Directive
Copy word for word the stretch of the notes excerpt below from "TD SECURITIES (USA)" through "and the prospectus.".

Excerpt provided
* Begin *

Risks Relating to Canadian and U.S. Federal Income Taxation
Significant Aspects of the Tax Treatment of the Notes Are Uncertain.
Significant aspects of the U.S. tax treatment of the Notes are uncertain. You should consult your tax advisor about your tax situation and should read carefully the section entitled “Material U.S. Federal Income Tax Consequences” herein and in the product prospectus supplement. You should consult your tax advisor as to the U.S. federal income tax consequences of your investment in the Notes.
For a discussion of the Canadian federal income tax consequences of investing in the Notes, please see the discussion in the product prospectus supplement under “Supplemental Discussion of Canadian Tax Consequences”. If you are not a Non-resident Holder (as that term is defined in the prospectus) for Canadian federal income tax purposes or if you acquire the Notes in the secondary market, you should consult your tax advisor as to the consequences of acquiring, holding and disposing of the Notes and receiving the payments that might be due under the Notes.

TD SECURITIES (USA) LLC
P-6

Capped Buffered Return Enhanced Notes
Linked to the Common Stock of Expedia Group, Inc.
Due December 8, 2021
 
Additional Terms
The information in this “Additional Terms” section supplements, and to the extent inconsistent supersedes, the information set forth in the product prospectus supplement and the prospectus.
Issue:
Senior Debt Securities, Series E
Type of Note:
Capped Buffered Return Enhanced Notes
Agent:
TDS
Currency:
U.S. Dollars
Monitoring Period:
For purposes of the determination of the Final Price, the Calculation Agent will observe the Closing Price on each Averaging Date.

* End *

Records supplied
* Begin *

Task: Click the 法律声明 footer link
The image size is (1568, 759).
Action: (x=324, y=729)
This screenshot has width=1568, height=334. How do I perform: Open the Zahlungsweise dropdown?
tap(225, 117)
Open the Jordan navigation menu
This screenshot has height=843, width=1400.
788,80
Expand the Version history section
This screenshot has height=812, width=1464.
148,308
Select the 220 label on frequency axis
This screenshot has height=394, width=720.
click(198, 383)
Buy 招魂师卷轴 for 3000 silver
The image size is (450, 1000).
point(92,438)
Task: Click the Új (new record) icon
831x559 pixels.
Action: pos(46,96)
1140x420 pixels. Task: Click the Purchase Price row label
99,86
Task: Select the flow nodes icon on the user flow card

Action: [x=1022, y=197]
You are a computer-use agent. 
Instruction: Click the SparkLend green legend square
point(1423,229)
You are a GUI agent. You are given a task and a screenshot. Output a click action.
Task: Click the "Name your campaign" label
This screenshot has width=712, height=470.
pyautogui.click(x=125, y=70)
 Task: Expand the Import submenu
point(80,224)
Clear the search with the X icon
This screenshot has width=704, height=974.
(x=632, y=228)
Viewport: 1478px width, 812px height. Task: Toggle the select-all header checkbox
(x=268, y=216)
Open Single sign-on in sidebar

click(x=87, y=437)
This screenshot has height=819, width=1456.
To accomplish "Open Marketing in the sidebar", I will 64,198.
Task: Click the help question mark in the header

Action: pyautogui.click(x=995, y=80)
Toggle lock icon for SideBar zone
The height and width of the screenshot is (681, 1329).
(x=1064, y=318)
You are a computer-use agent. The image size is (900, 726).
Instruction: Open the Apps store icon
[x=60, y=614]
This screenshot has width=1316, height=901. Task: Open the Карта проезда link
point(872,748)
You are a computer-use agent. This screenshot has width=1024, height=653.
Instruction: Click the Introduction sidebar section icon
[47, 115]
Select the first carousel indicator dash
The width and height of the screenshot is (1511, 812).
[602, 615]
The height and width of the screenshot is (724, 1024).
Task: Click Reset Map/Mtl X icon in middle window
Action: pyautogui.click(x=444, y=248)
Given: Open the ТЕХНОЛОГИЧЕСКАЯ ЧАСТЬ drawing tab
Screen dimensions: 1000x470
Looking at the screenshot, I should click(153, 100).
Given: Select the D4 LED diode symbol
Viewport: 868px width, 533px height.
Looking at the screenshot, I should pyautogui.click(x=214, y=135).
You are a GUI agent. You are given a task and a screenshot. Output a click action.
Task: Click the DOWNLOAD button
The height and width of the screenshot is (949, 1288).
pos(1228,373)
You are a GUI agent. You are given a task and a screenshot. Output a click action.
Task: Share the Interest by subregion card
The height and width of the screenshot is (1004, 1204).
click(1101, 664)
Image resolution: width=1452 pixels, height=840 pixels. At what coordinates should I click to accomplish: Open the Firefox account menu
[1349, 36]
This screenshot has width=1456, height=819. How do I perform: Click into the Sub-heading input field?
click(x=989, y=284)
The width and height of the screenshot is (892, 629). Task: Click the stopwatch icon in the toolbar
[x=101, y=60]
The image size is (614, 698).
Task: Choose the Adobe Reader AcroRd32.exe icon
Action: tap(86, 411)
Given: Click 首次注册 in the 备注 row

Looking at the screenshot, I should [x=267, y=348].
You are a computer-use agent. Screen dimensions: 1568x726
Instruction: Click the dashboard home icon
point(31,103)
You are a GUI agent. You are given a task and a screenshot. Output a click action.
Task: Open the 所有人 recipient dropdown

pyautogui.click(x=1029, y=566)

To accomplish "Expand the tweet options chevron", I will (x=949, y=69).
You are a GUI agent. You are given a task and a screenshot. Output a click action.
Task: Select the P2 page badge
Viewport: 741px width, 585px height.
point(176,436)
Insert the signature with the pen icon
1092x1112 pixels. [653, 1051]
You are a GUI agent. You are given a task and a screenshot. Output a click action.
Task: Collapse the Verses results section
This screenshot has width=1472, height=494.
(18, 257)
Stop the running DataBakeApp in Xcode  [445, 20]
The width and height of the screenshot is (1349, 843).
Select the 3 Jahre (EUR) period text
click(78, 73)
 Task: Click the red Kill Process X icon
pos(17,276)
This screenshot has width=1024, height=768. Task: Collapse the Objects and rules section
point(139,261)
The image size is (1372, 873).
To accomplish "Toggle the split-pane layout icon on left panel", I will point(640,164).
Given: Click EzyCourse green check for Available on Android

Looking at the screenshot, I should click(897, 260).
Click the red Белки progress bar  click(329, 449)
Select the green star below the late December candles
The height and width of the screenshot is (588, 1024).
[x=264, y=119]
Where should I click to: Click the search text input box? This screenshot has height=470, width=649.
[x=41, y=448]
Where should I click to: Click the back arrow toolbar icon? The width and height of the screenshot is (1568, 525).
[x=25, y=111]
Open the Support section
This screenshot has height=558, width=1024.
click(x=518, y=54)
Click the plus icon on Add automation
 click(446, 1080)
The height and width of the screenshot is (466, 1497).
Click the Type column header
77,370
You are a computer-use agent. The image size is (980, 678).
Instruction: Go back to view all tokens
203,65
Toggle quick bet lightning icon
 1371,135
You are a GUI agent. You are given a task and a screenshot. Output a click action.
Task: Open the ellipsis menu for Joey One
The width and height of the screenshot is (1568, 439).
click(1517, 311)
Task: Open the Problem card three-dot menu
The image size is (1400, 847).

* End *

Expected answer
TD SECURITIES (USA) LLC
P-6

Capped Buffered Return Enhanced Notes
Linked to the Common Stock of Expedia Group, Inc.
Due December 8, 2021
 
Additional Terms
The information in this “Additional Terms” section supplements, and to the extent inconsistent supersedes, the information set forth in the product prospectus supplement and the prospectus.